Esta questão foi debatida numa sessão online com diversas empresas da região, promovida pela Nersant, que explicou aos presentes o funcionamento e os procedimentos de entrada neste mercado asiático.
Segundo Pedro Félix, vice-presidente da Comissão Executiva da associação empresarial, uma das oportunidades começa no facto do país ter “quase 100 milhões de habitantes – 10 vezes mais que o mercado português – e apresentar um crescimento sustentável, nos últimos anos, na ordem dos 6 ou 7%”.

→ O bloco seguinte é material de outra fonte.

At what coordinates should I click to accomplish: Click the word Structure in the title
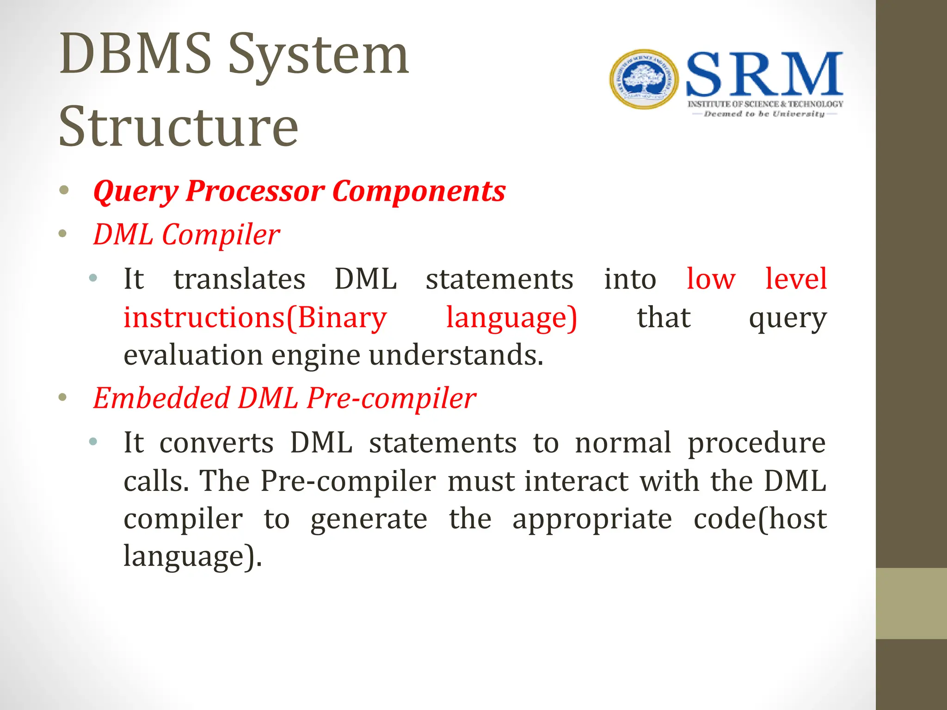click(178, 127)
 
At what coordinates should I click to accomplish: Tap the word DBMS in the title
click(135, 55)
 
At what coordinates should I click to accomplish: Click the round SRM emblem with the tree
click(644, 80)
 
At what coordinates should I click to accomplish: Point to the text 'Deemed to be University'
click(764, 114)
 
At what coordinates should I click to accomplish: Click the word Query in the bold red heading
click(135, 191)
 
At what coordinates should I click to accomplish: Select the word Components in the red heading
click(418, 191)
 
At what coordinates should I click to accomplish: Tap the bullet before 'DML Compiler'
click(63, 234)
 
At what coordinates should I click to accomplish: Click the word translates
click(240, 279)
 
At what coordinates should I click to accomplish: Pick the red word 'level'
click(795, 279)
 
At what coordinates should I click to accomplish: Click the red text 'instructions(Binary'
click(255, 318)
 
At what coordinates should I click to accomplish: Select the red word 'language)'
click(511, 318)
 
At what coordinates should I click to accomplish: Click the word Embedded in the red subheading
click(161, 398)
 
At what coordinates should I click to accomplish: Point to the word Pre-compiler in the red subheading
click(391, 398)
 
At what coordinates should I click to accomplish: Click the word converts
click(216, 443)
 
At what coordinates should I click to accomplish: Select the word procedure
click(756, 443)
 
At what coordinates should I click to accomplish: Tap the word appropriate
click(592, 519)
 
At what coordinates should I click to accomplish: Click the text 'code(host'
click(760, 519)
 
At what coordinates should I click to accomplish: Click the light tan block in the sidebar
click(911, 603)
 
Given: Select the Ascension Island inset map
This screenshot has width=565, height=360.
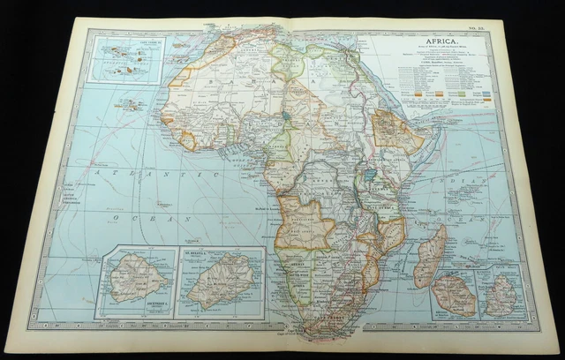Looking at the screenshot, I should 135,283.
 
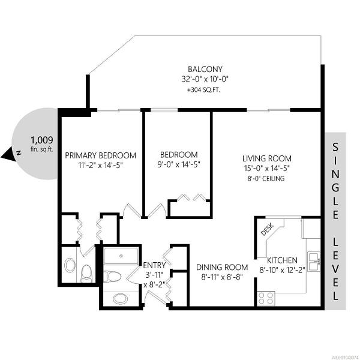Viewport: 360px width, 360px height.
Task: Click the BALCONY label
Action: point(205,69)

“O Vietname afirma-se hoje como a sexta maior economia e a segunda que mais rápido cresce na ASEAN (Associação de Nações do Sudeste Asiático), resultado de um crescimento sustentado ao longo dos últimos 30 anos, contradizendo aquele que tem sido o curso da economia mundial, permanecendo forte num ambiente económico difícil, decorrente de ideais protecionistas e guerras comerciais”, explicou Sérgio Silva, presidente da Câmara de Comércio e Indústria Portugal-Vietname.
Outra das vantagens do país, segundo o mesmo, é o facto de estar “focado na sua integração internacional e multilateralismo, em políticas com forte orientação externa, com um compromisso com a liberalização comercial desde 1993, bem como com a criação de um ambiente de negócios e investimento cada vez mais atrativo”.
Na sequência desta vontade, o país “encontra-se incluído em 13 Acordos de Comércio Livre, assinados e em vigor”, entre os quais o acordo de nova geração com a União Europeia, o EVFTA (Acordo de Livre Comércio UE-Vietname), em vigor desde 1 de agosto de 2020.